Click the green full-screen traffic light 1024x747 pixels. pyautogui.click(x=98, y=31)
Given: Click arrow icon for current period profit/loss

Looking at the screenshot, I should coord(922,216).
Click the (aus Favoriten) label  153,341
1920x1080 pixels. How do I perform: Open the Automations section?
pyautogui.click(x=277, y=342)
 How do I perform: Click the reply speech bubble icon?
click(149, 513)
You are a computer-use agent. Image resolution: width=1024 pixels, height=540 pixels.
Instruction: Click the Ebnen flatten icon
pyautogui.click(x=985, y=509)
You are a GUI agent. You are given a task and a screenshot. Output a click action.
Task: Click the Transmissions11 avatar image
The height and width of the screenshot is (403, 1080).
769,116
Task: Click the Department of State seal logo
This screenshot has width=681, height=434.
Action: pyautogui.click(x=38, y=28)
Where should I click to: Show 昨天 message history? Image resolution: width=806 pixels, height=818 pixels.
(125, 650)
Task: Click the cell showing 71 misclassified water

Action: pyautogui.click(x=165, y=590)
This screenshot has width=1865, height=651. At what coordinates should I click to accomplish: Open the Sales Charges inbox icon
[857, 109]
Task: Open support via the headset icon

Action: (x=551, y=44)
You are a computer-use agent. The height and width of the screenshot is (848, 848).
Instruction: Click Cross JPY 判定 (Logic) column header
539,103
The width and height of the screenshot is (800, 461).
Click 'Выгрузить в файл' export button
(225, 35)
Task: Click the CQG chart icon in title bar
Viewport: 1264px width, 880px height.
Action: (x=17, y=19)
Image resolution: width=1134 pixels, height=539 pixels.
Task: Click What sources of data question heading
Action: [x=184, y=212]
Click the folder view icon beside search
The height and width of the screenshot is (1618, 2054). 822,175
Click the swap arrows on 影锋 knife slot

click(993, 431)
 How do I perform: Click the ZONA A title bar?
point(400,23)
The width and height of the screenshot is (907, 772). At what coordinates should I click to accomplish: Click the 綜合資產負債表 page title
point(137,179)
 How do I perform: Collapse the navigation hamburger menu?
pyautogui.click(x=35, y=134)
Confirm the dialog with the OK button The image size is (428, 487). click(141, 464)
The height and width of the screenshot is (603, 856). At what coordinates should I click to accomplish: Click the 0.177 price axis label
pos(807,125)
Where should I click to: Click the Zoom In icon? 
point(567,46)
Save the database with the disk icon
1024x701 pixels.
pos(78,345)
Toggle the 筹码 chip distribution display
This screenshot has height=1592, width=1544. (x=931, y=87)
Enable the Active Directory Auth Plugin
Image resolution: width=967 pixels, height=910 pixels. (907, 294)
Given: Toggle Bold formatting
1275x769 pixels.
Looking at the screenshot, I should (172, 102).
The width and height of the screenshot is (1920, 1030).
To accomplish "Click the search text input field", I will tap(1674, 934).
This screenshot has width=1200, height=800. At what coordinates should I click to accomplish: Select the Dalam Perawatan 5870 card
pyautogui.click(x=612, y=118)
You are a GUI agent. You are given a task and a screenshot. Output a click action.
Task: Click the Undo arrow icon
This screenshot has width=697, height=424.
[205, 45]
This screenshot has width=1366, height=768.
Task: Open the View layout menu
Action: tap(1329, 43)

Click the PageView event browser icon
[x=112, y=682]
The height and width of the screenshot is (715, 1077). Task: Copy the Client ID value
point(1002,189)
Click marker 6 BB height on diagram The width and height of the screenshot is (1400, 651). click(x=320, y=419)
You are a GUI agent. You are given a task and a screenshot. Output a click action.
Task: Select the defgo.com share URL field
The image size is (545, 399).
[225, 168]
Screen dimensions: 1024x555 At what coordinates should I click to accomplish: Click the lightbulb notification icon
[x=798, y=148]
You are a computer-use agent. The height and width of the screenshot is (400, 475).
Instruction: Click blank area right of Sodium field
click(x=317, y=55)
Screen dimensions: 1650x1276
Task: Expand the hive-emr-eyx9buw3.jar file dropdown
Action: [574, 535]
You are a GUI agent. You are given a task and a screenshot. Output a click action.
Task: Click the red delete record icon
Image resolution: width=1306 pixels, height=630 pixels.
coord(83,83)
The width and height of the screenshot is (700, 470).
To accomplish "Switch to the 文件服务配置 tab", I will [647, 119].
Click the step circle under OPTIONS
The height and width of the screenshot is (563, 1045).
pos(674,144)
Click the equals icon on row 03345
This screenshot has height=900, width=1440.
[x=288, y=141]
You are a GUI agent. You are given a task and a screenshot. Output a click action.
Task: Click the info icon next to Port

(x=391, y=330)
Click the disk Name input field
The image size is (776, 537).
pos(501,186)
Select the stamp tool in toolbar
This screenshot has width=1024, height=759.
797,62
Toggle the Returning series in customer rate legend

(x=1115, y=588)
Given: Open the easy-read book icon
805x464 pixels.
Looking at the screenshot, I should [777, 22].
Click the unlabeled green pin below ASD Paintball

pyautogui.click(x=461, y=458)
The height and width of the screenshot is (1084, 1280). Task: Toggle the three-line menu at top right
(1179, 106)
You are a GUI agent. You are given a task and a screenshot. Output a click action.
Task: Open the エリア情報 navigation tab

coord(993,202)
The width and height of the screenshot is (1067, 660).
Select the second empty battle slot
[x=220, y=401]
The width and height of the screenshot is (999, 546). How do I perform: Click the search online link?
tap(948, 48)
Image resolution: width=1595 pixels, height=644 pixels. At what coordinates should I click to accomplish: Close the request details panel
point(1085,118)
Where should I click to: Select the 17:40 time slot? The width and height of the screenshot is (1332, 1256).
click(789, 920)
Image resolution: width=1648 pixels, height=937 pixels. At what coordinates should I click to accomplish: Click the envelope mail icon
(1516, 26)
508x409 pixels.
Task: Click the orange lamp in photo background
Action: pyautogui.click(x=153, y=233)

______________________________

(What the task asks):
Make sure that every entry above is copied out exactly as it stands.

(Problem solution):
Click the green full-screen traffic light 1024x747 pixels. pyautogui.click(x=98, y=31)
Given: Click arrow icon for current period profit/loss

Looking at the screenshot, I should coord(922,216).
Click the (aus Favoriten) label  153,341
1920x1080 pixels. How do I perform: Open the Automations section?
pyautogui.click(x=277, y=342)
 How do I perform: Click the reply speech bubble icon?
click(149, 513)
You are a computer-use agent. Image resolution: width=1024 pixels, height=540 pixels.
Instruction: Click the Ebnen flatten icon
pyautogui.click(x=985, y=509)
You are a GUI agent. You are given a task and a screenshot. Output a click action.
Task: Click the Transmissions11 avatar image
The height and width of the screenshot is (403, 1080).
769,116
Task: Click the Department of State seal logo
This screenshot has width=681, height=434.
Action: pyautogui.click(x=38, y=28)
Where should I click to: Show 昨天 message history? Image resolution: width=806 pixels, height=818 pixels.
(125, 650)
Task: Click the cell showing 71 misclassified water

Action: pyautogui.click(x=165, y=590)
This screenshot has width=1865, height=651. At what coordinates should I click to accomplish: Open the Sales Charges inbox icon
[857, 109]
Task: Open support via the headset icon

Action: (x=551, y=44)
You are a computer-use agent. The height and width of the screenshot is (848, 848).
Instruction: Click Cross JPY 判定 (Logic) column header
539,103
The width and height of the screenshot is (800, 461).
Click 'Выгрузить в файл' export button
(225, 35)
Task: Click the CQG chart icon in title bar
Viewport: 1264px width, 880px height.
Action: (x=17, y=19)
Image resolution: width=1134 pixels, height=539 pixels.
Task: Click What sources of data question heading
Action: [x=184, y=212]
Click the folder view icon beside search
The height and width of the screenshot is (1618, 2054). 822,175
Click the swap arrows on 影锋 knife slot

click(993, 431)
 How do I perform: Click the ZONA A title bar?
point(400,23)
The width and height of the screenshot is (907, 772). At what coordinates should I click to accomplish: Click the 綜合資產負債表 page title
point(137,179)
 How do I perform: Collapse the navigation hamburger menu?
pyautogui.click(x=35, y=134)
Confirm the dialog with the OK button The image size is (428, 487). click(141, 464)
The height and width of the screenshot is (603, 856). At what coordinates should I click to accomplish: Click the 0.177 price axis label
pos(807,125)
Where should I click to: Click the Zoom In icon? 
point(567,46)
Save the database with the disk icon
1024x701 pixels.
pos(78,345)
Toggle the 筹码 chip distribution display
This screenshot has height=1592, width=1544. (x=931, y=87)
Enable the Active Directory Auth Plugin
Image resolution: width=967 pixels, height=910 pixels. (907, 294)
Given: Toggle Bold formatting
1275x769 pixels.
Looking at the screenshot, I should (172, 102).
The width and height of the screenshot is (1920, 1030).
To accomplish "Click the search text input field", I will tap(1674, 934).
This screenshot has width=1200, height=800. At what coordinates should I click to accomplish: Select the Dalam Perawatan 5870 card
pyautogui.click(x=612, y=118)
You are a GUI agent. You are given a task and a screenshot. Output a click action.
Task: Click the Undo arrow icon
This screenshot has width=697, height=424.
[205, 45]
This screenshot has width=1366, height=768.
Task: Open the View layout menu
Action: tap(1329, 43)

Click the PageView event browser icon
[x=112, y=682]
The height and width of the screenshot is (715, 1077). Task: Copy the Client ID value
point(1002,189)
Click marker 6 BB height on diagram The width and height of the screenshot is (1400, 651). click(x=320, y=419)
You are a GUI agent. You are given a task and a screenshot. Output a click action.
Task: Select the defgo.com share URL field
The image size is (545, 399).
[225, 168]
Screen dimensions: 1024x555 At what coordinates should I click to accomplish: Click the lightbulb notification icon
[x=798, y=148]
You are a computer-use agent. The height and width of the screenshot is (400, 475).
Instruction: Click blank area right of Sodium field
click(x=317, y=55)
Screen dimensions: 1650x1276
Task: Expand the hive-emr-eyx9buw3.jar file dropdown
Action: [574, 535]
You are a GUI agent. You are given a task and a screenshot. Output a click action.
Task: Click the red delete record icon
Image resolution: width=1306 pixels, height=630 pixels.
coord(83,83)
The width and height of the screenshot is (700, 470).
To accomplish "Switch to the 文件服务配置 tab", I will [647, 119].
Click the step circle under OPTIONS
The height and width of the screenshot is (563, 1045).
pos(674,144)
Click the equals icon on row 03345
This screenshot has height=900, width=1440.
[x=288, y=141]
You are a GUI agent. You are given a task and a screenshot. Output a click action.
Task: Click the info icon next to Port

(x=391, y=330)
Click the disk Name input field
The image size is (776, 537).
pos(501,186)
Select the stamp tool in toolbar
This screenshot has width=1024, height=759.
797,62
Toggle the Returning series in customer rate legend

(x=1115, y=588)
Given: Open the easy-read book icon
805x464 pixels.
Looking at the screenshot, I should [777, 22].
Click the unlabeled green pin below ASD Paintball

pyautogui.click(x=461, y=458)
The height and width of the screenshot is (1084, 1280). Task: Toggle the three-line menu at top right
(1179, 106)
You are a GUI agent. You are given a task and a screenshot. Output a click action.
Task: Open the エリア情報 navigation tab

coord(993,202)
The width and height of the screenshot is (1067, 660).
Select the second empty battle slot
[x=220, y=401]
The width and height of the screenshot is (999, 546). How do I perform: Click the search online link?
tap(948, 48)
Image resolution: width=1595 pixels, height=644 pixels. At what coordinates should I click to accomplish: Close the request details panel
point(1085,118)
Where should I click to: Select the 17:40 time slot? The width and height of the screenshot is (1332, 1256).
click(789, 920)
Image resolution: width=1648 pixels, height=937 pixels. At what coordinates should I click to accomplish: Click the envelope mail icon
(1516, 26)
508x409 pixels.
Task: Click the orange lamp in photo background
Action: pyautogui.click(x=153, y=233)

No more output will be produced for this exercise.